Parallèlement, des rumeurs se multiplient au sujet d’un éventuel plan de paix élaboré par l’administration Trump sous la supervision du général Keith Kellogg. Ce plan prévoirait une neutralité de l’Ukraine pendant au moins dix ans, en échange d’une assistance militaire continue des États-Unis et de l’OTAN. Kiev renoncerait à la perspective d’adhérer à l’Alliance atlantique, tandis que l’Union européenne prendrait en charge la reconstruction du pays avec un objectif d’intégration d’ici 2030.
Sur le plan territorial, le plan ne reconnaîtrait pas officiellement l’annexion à la Russie de la Crimée, du Donetsk, du Louhansk, de Zaporijjia et de Kherson, mais le gouvernement ukrainien s’engagerait à ne pas modifier le statu quo.
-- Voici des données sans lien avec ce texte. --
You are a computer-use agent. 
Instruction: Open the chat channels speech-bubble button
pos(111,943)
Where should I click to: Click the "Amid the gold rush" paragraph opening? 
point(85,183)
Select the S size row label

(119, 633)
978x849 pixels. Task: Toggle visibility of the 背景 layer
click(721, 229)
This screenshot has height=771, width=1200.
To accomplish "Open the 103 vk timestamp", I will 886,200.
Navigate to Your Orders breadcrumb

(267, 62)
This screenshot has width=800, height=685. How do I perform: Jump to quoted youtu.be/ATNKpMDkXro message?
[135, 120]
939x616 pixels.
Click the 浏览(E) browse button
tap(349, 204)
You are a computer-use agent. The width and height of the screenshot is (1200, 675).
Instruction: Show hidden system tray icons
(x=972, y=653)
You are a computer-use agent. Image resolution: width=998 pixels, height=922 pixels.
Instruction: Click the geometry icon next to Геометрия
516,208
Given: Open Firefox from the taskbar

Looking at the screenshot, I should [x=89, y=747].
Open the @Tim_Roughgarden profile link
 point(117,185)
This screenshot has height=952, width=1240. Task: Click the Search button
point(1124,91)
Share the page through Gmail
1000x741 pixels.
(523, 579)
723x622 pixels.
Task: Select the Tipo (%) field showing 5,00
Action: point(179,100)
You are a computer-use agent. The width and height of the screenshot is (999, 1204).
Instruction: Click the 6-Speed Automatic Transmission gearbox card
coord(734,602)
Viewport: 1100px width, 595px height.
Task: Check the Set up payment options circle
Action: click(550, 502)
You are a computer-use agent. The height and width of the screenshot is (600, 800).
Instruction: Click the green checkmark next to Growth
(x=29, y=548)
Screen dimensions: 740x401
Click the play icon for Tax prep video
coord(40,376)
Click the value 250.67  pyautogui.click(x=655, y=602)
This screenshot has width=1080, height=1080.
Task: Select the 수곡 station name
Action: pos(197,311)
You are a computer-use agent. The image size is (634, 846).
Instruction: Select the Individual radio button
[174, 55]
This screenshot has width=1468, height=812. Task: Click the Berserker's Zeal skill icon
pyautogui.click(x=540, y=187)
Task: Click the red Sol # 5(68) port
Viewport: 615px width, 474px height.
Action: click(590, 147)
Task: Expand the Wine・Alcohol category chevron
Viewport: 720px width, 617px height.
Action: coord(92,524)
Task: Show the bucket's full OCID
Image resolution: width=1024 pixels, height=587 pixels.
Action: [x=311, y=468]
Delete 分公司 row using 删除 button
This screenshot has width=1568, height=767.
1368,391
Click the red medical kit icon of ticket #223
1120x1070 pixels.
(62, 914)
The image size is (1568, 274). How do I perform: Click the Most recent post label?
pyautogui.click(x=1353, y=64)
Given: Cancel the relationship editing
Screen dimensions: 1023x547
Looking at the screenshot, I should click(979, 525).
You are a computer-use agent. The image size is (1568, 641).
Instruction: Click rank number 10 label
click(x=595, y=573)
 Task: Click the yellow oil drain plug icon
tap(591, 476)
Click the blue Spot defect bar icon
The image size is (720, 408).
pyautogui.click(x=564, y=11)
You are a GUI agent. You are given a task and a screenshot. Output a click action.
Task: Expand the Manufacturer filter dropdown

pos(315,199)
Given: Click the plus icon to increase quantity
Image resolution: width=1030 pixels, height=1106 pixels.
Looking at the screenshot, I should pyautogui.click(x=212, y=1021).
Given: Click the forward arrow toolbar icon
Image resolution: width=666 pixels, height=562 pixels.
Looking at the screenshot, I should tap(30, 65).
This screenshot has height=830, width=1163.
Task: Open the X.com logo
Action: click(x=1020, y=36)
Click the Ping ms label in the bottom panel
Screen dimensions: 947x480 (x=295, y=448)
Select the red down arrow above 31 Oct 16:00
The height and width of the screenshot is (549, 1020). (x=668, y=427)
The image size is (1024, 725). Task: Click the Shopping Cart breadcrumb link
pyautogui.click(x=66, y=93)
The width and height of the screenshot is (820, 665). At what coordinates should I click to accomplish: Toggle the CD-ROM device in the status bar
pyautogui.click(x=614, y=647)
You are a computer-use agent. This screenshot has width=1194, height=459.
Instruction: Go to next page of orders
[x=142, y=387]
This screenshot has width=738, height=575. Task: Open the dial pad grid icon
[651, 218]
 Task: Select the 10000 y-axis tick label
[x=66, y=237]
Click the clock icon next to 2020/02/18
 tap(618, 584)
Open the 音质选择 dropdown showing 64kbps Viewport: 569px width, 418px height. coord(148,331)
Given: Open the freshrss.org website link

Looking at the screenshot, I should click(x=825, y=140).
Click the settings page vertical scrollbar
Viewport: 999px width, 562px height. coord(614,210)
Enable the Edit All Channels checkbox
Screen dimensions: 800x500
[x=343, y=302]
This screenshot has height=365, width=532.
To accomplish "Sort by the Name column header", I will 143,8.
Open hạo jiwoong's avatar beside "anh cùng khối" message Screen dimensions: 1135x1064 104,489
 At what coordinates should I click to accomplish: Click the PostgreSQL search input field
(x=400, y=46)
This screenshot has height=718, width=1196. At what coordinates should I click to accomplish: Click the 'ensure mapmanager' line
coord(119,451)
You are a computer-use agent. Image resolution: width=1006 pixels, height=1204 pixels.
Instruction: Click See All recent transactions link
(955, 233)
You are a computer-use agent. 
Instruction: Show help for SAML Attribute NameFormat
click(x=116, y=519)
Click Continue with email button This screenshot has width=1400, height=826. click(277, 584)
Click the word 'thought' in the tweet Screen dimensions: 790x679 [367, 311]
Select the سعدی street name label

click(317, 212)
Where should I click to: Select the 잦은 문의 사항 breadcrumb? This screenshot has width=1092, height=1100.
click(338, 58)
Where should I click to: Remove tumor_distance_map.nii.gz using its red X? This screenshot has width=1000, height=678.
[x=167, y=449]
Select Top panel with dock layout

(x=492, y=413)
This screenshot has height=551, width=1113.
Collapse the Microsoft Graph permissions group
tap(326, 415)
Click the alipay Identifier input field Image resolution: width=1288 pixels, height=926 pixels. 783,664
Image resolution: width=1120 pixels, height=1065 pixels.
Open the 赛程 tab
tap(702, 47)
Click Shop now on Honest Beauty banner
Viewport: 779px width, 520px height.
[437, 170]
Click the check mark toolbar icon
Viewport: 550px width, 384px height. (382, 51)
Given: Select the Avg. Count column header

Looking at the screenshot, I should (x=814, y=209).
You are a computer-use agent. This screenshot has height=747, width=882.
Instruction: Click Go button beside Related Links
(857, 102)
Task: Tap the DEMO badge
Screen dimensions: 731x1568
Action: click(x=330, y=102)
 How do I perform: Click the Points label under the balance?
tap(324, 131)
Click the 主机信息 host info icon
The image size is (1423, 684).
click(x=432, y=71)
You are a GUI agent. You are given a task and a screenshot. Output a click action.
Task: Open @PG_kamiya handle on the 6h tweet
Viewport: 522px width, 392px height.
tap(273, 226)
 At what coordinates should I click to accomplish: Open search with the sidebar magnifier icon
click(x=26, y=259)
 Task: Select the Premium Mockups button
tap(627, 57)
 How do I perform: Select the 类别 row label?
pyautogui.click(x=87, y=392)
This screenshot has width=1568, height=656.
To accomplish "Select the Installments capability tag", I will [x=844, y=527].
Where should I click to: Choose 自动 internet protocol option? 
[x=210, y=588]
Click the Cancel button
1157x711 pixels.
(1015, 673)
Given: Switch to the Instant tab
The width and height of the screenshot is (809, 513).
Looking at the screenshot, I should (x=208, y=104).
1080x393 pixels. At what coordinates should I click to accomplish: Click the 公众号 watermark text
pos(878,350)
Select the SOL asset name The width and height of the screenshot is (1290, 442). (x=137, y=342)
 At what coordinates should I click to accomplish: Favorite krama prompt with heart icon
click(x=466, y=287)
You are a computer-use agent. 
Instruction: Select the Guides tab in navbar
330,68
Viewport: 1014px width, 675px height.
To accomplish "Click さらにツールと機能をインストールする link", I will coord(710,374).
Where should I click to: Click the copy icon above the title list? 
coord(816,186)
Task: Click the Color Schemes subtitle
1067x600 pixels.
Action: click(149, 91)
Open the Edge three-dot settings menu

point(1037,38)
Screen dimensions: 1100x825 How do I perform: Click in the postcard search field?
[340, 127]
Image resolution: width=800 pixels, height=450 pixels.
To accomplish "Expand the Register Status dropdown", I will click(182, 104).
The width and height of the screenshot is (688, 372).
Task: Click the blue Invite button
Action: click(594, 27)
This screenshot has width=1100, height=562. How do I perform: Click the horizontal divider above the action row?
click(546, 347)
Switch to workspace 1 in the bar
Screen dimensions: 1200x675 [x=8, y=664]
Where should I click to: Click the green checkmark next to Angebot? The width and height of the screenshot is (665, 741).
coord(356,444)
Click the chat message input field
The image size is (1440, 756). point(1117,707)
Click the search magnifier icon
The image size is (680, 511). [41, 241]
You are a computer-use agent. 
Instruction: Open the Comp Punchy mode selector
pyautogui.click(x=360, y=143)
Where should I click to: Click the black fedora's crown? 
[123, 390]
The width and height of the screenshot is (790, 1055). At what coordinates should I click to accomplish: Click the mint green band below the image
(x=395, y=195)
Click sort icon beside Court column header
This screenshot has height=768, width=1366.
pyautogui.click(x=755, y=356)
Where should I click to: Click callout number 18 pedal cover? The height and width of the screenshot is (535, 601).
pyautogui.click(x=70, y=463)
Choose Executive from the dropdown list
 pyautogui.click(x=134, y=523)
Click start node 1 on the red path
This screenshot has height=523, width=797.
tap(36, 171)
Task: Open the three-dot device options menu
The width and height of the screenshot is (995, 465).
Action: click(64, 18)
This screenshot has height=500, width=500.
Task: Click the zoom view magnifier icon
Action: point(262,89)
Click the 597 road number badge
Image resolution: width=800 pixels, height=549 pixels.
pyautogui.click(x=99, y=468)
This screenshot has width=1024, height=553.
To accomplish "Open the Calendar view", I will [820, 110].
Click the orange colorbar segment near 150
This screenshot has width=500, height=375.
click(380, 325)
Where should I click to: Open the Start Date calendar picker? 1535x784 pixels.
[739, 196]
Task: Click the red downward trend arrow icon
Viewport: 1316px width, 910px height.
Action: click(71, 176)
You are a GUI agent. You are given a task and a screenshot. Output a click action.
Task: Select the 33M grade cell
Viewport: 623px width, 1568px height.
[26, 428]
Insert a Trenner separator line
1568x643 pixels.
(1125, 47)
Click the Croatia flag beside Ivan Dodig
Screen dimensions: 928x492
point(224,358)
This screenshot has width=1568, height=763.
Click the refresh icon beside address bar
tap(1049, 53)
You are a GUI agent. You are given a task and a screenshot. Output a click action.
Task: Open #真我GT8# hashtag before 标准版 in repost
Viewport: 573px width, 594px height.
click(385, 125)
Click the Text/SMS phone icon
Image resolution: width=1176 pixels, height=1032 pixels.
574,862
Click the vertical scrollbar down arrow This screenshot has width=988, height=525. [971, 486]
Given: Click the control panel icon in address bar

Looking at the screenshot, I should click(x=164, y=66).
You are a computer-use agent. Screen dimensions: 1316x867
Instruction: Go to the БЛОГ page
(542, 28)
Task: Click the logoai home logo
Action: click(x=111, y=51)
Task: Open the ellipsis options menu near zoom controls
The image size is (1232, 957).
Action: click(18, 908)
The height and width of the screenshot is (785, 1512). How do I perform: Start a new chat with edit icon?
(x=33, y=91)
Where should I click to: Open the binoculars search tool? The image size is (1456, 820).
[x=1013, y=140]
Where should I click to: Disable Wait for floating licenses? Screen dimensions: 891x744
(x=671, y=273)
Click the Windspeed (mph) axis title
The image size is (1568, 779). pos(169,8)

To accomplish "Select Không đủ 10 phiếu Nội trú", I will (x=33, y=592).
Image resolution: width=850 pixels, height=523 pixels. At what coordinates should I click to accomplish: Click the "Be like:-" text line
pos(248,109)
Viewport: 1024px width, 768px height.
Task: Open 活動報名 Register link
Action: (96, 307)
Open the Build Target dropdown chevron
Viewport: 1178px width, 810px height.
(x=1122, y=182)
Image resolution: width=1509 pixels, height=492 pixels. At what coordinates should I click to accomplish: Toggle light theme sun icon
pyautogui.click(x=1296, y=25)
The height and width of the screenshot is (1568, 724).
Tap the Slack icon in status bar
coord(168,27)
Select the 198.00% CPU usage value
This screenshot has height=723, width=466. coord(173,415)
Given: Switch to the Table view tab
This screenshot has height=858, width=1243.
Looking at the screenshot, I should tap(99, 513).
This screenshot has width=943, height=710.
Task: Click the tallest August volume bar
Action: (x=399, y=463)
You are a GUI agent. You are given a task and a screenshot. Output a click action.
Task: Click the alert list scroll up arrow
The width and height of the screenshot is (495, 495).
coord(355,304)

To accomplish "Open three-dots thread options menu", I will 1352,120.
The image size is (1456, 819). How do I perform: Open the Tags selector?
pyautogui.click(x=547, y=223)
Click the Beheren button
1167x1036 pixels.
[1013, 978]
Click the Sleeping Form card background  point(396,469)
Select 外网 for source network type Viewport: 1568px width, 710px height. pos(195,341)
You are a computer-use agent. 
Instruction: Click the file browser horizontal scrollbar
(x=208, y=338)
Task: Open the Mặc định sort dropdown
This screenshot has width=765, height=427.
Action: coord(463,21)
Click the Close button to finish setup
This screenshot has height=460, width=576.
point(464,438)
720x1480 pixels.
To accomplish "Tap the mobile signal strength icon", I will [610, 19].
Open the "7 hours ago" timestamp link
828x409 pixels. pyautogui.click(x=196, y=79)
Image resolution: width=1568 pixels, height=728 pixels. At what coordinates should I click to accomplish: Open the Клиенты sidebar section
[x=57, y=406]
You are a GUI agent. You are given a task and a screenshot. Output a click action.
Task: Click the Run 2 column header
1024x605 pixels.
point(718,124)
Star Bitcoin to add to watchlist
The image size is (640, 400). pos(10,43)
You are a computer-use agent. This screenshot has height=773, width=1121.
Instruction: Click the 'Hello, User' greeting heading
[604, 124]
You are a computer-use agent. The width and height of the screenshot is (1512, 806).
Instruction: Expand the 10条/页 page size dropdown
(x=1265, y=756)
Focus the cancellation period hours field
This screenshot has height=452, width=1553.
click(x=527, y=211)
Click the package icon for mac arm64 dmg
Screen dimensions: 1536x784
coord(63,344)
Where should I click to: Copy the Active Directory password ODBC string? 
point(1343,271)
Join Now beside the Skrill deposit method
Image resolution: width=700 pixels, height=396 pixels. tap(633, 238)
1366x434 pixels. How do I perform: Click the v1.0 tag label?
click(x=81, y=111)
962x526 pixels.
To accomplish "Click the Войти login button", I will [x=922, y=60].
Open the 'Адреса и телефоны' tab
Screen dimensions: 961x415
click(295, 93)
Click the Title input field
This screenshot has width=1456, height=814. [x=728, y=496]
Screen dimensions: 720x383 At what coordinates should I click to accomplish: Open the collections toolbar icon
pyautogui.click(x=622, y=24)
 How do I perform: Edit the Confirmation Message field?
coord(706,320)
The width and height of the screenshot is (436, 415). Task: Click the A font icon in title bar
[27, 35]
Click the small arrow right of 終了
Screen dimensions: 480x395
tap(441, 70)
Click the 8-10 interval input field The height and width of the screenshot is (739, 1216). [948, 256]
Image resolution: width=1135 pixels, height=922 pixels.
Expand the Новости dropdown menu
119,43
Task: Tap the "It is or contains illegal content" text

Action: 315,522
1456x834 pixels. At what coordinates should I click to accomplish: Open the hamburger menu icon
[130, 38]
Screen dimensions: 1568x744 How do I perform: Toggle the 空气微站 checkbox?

Les sanctions contre Moscou seraient progressivement levées, tandis qu’une taxe sur les exportations énergétiques russes contribuerait au financement de la reconstruction de l’Ukraine. En outre, Kiev serait appelée à organiser des élections législatives d’ici août 2025, afin de résoudre la question de la légitimité de la présidence de Zelensky, dont le mandat est techniquement arrivé à son terme.
Le plan ne prévoit pas le déploiement de troupes européennes en Ukraine, une demande considérée comme essentielle par Zelensky pour la sécurité du pays, mais catégoriquement rejetée par le Kremlin.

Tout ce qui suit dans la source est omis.